Pixel coordinate grounding data
★ ★ ★ ★ ★

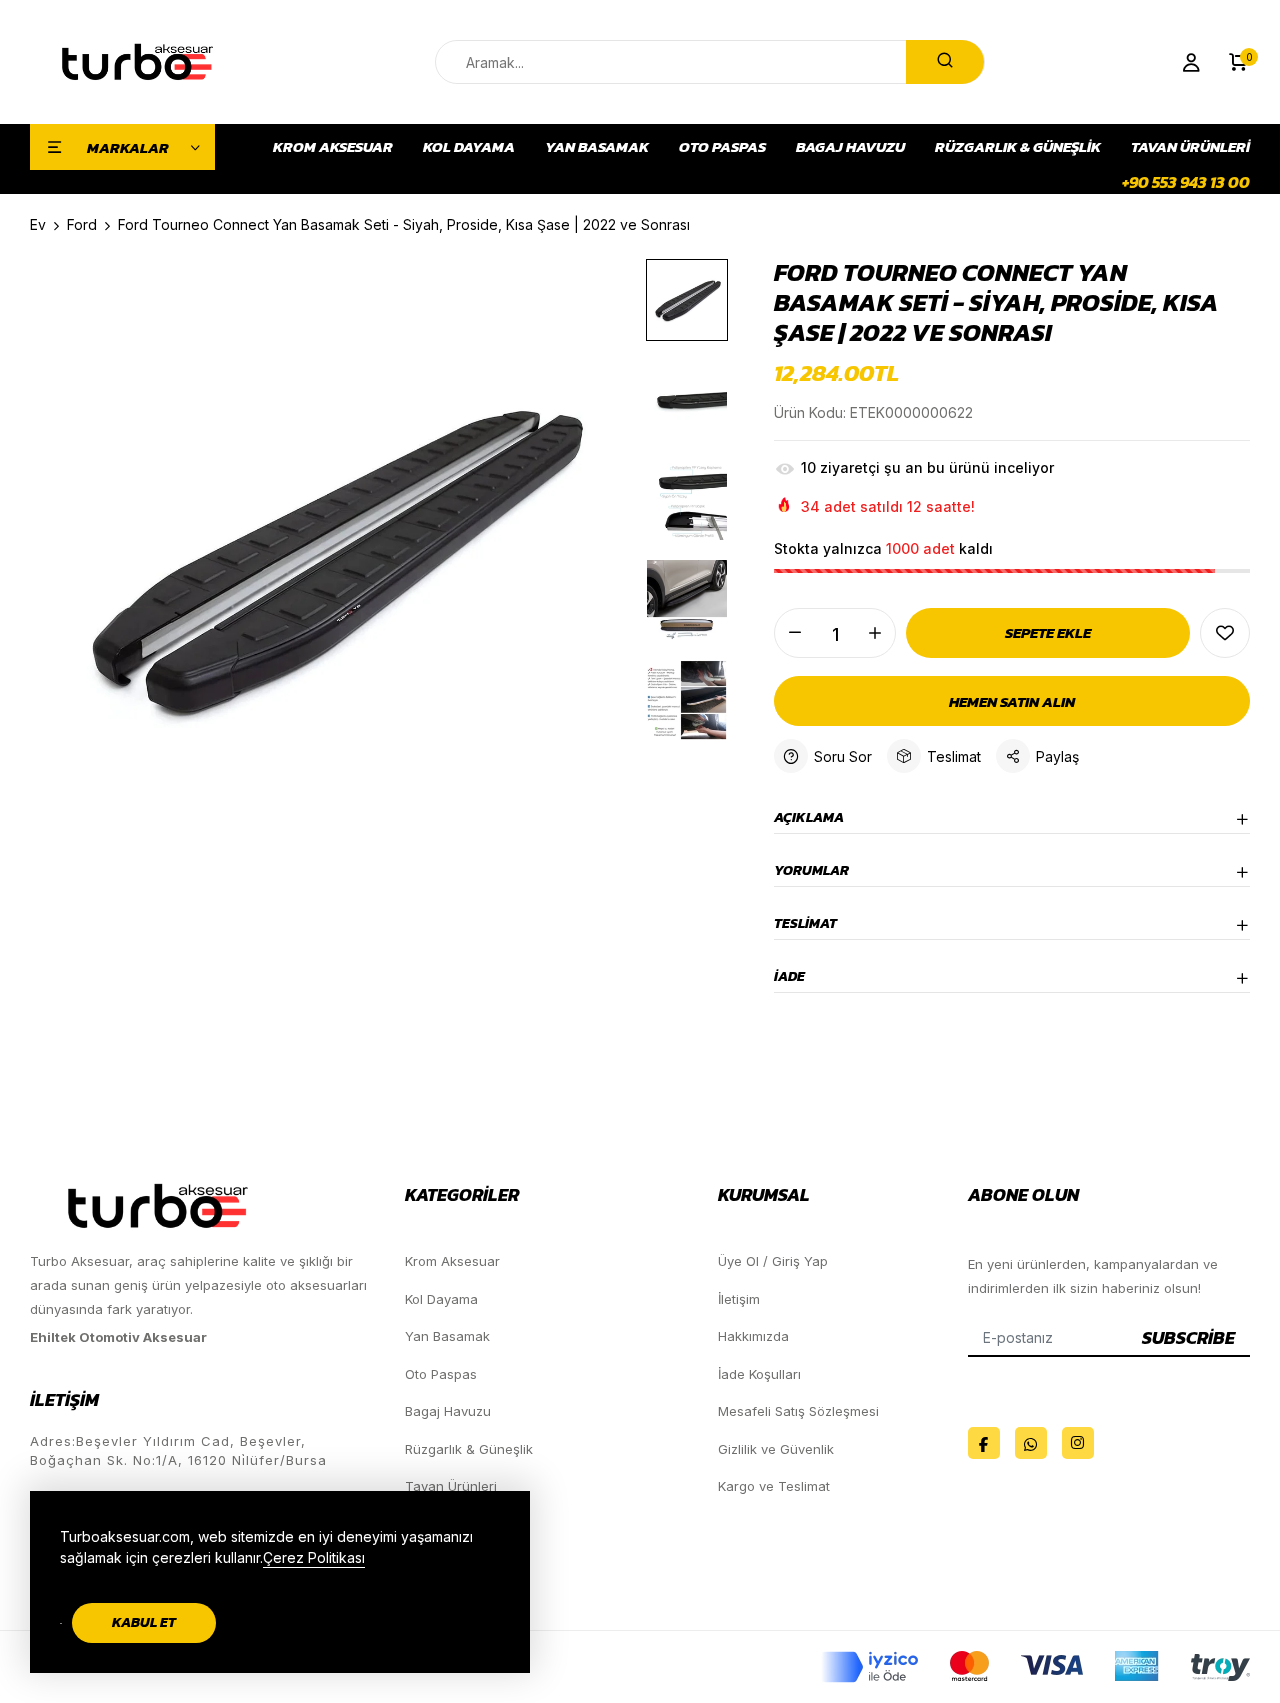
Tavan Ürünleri (1190, 147)
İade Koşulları (759, 1374)
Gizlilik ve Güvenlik (776, 1449)
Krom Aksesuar (333, 147)
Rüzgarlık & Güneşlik (1018, 147)
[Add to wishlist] (1225, 633)
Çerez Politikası (314, 1557)
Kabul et (144, 1622)
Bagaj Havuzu (850, 147)
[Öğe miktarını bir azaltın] (795, 633)
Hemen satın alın (1012, 701)
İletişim (739, 1299)
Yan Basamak (597, 147)
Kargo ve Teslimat (774, 1486)
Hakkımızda (753, 1336)
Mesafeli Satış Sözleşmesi (798, 1411)
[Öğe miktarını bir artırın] (875, 633)
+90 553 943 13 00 (1186, 182)
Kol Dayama (469, 147)
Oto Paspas (722, 147)
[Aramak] (945, 62)
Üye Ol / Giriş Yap (773, 1261)
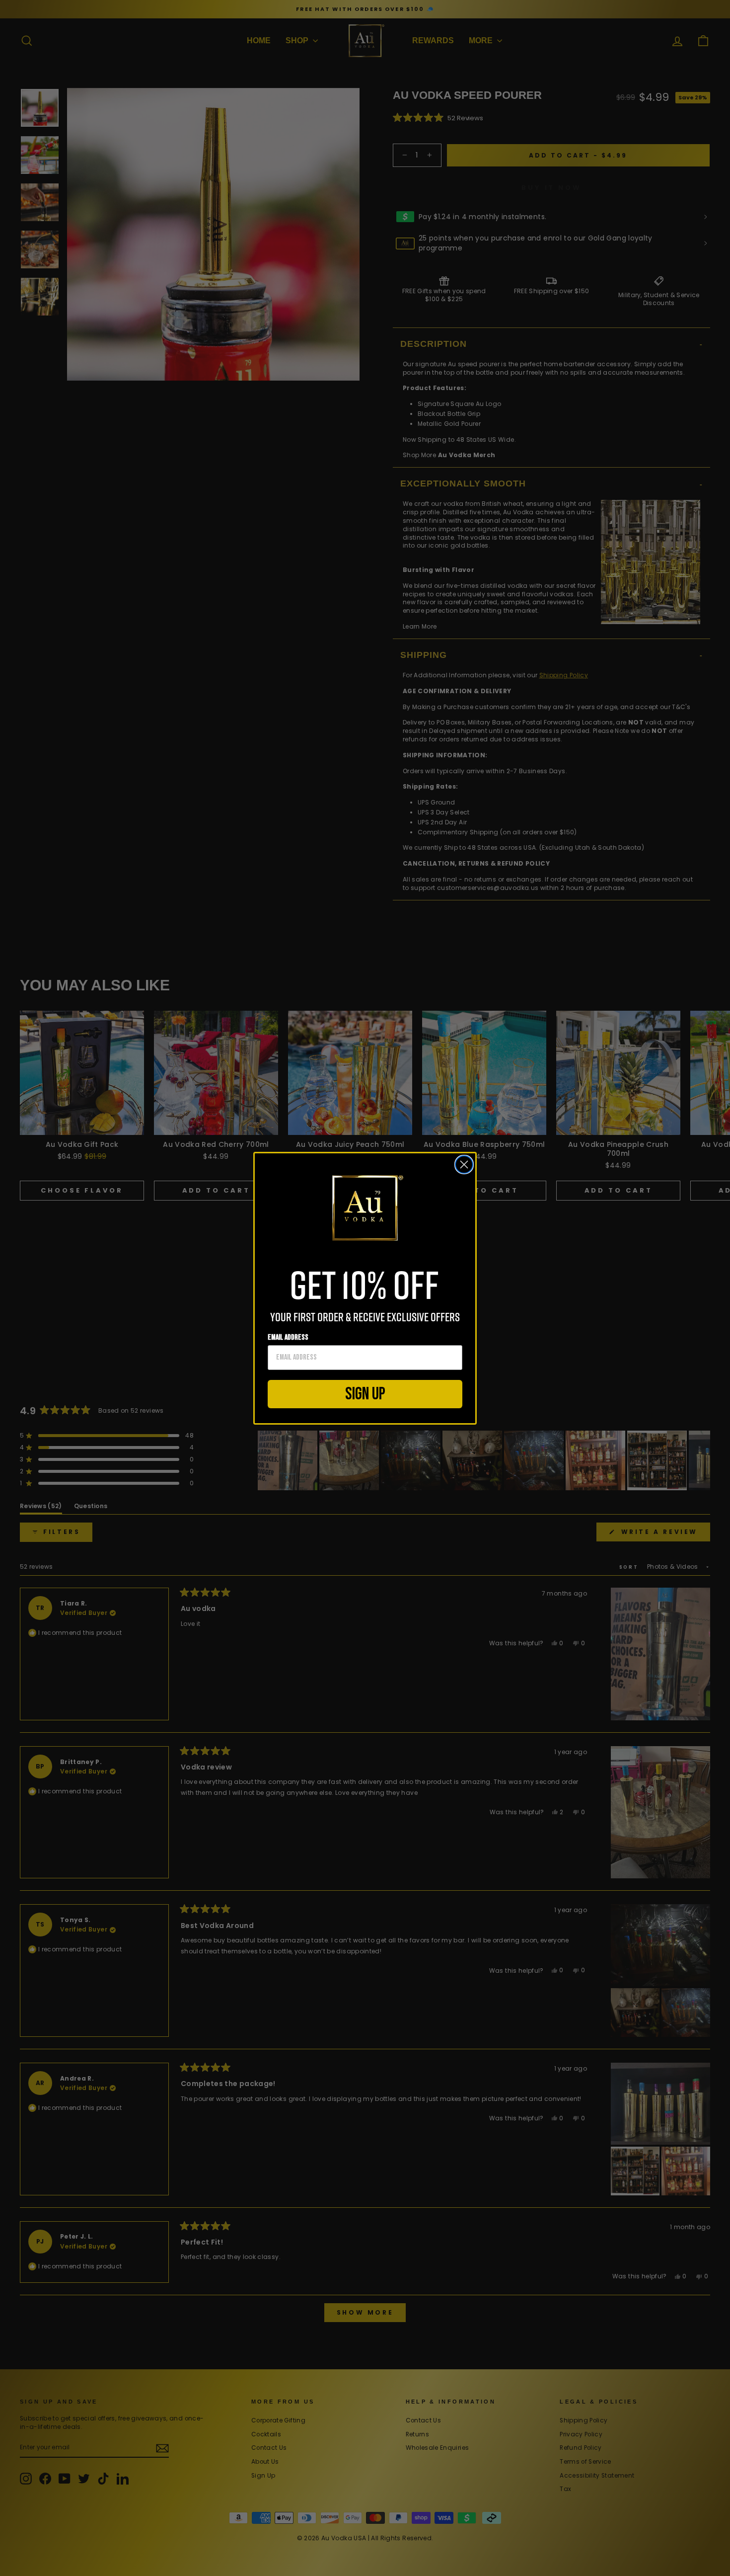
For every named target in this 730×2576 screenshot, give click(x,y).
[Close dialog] (464, 1164)
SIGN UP (365, 1394)
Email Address (288, 1337)
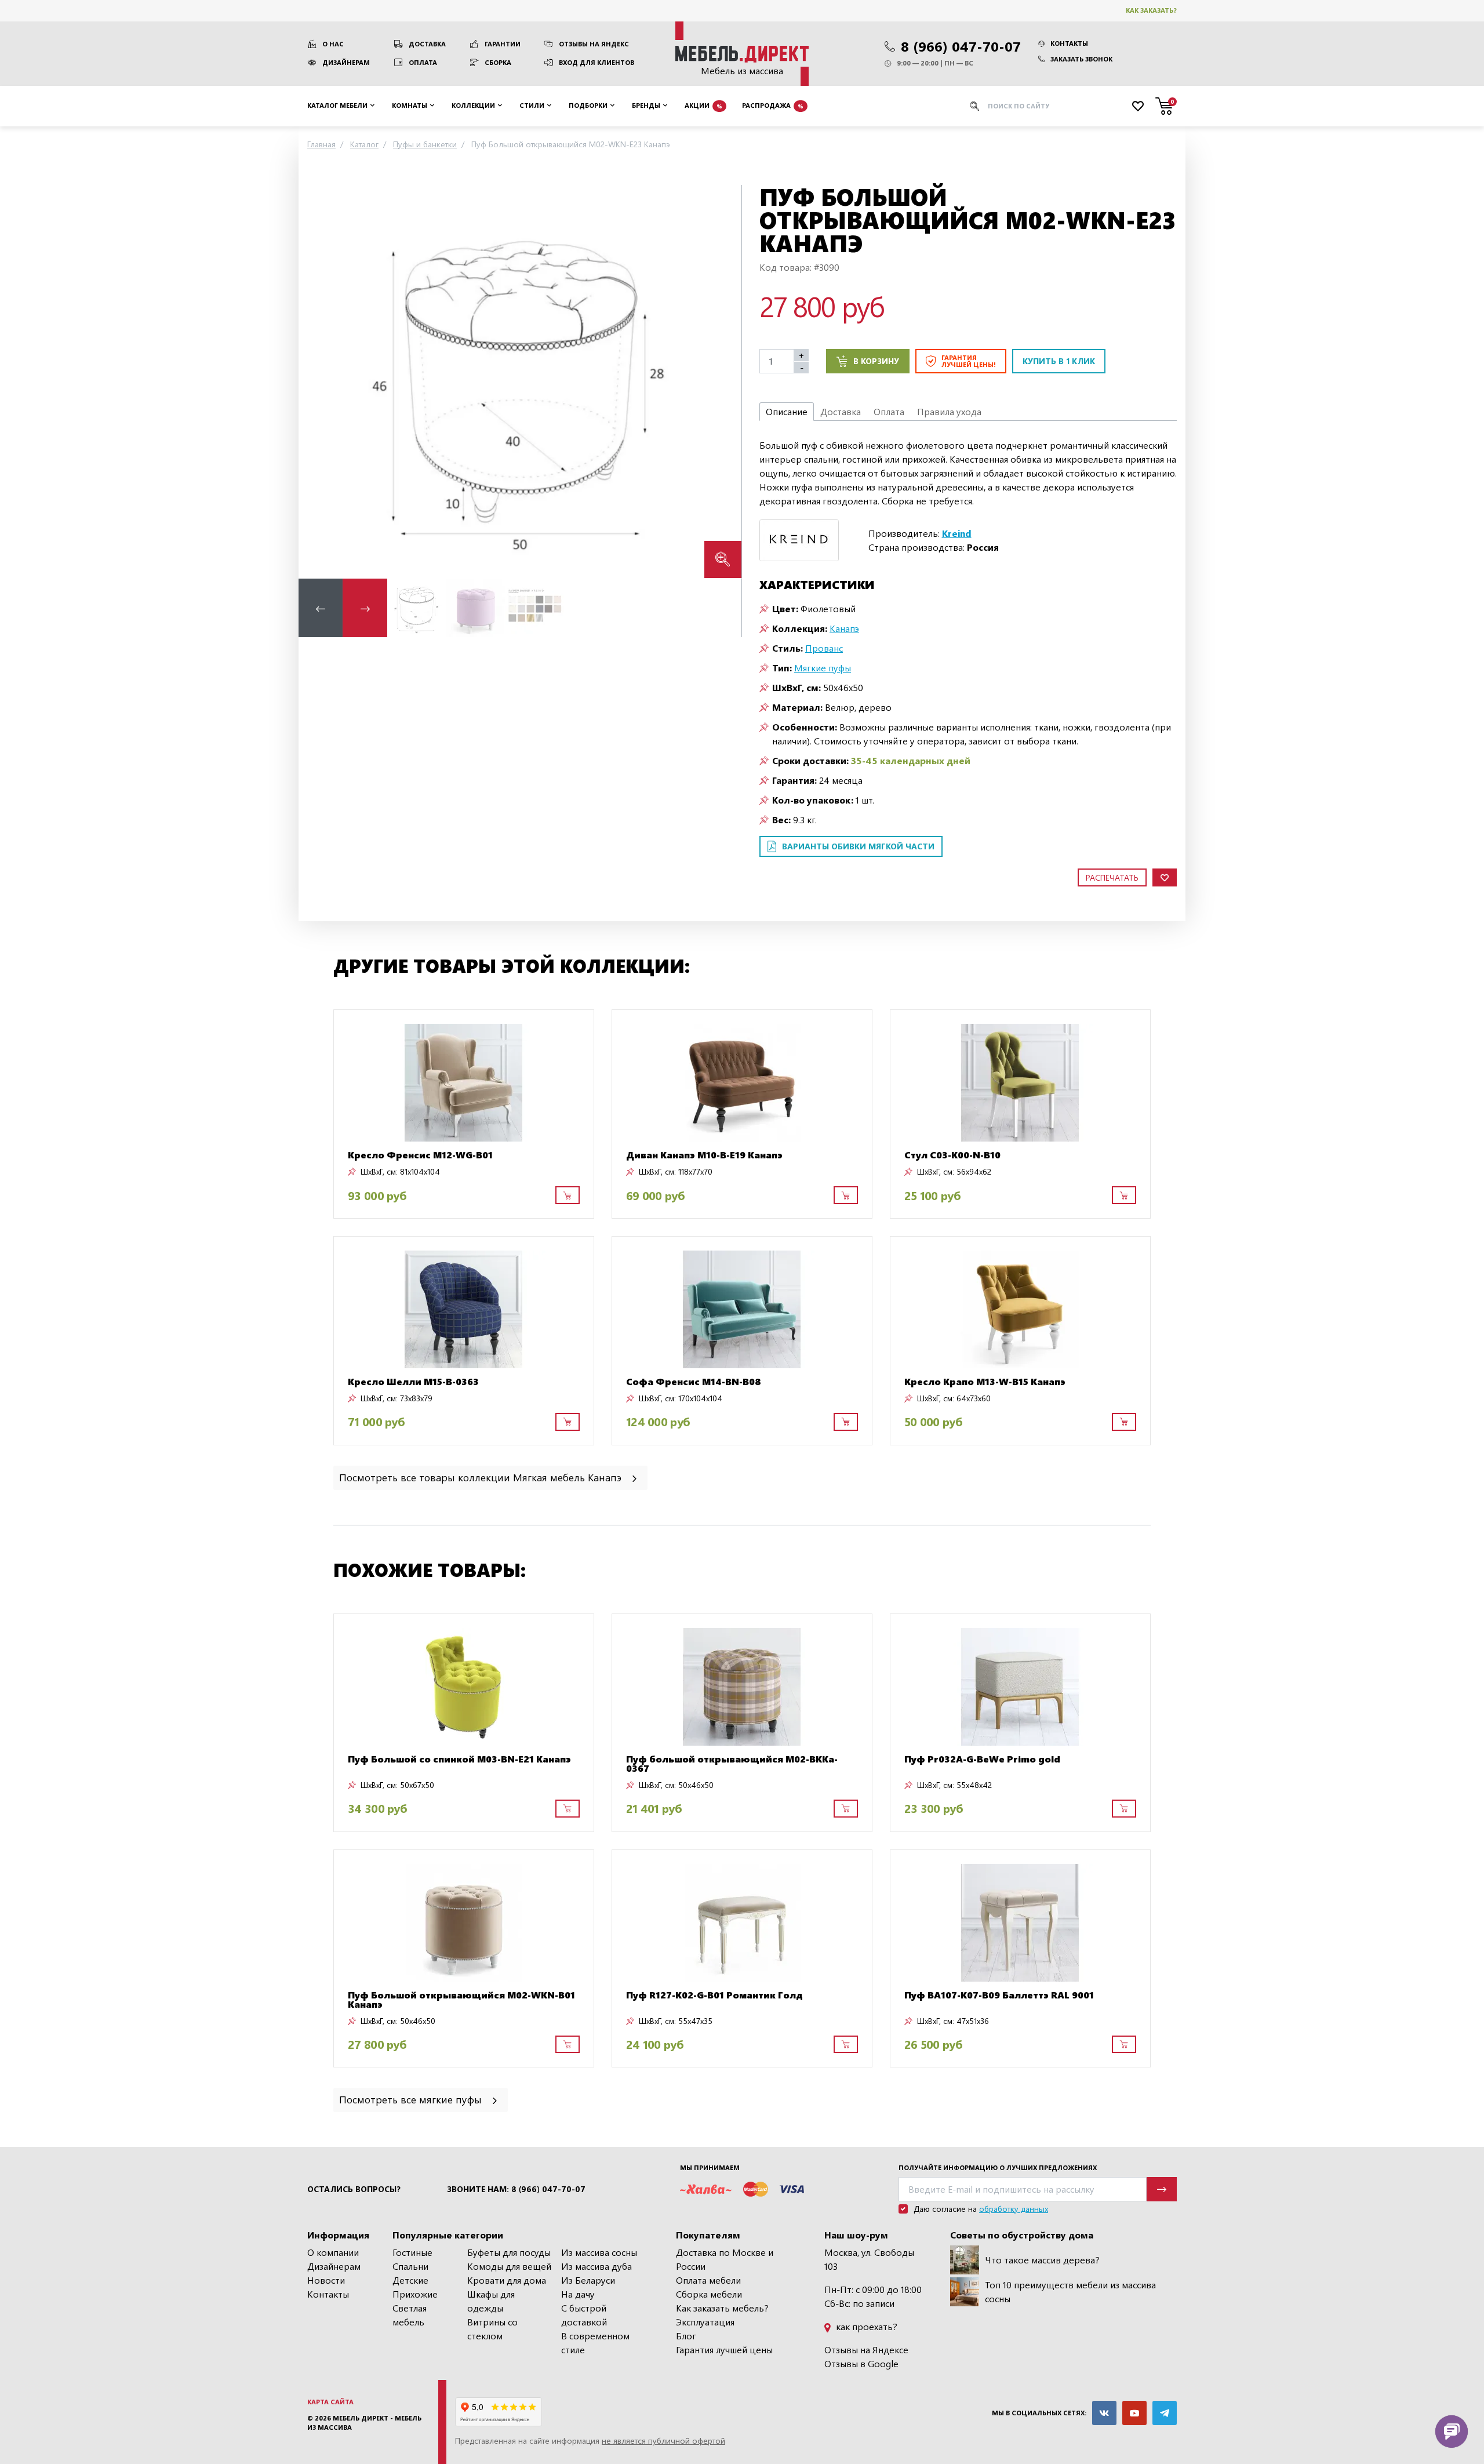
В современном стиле (595, 2342)
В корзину (876, 360)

★ ★ ★ ★ ★

■ Goal of the exercise ■
Retype precisely, and only, the lines from the one holding "SIGN UP (365, 1394)" through the final line of the data above, with the pictures omitted.

■ Response below ■
SIGN UP (365, 1394)
Email Address (288, 1337)
В современном стиле (595, 2342)
В корзину (876, 360)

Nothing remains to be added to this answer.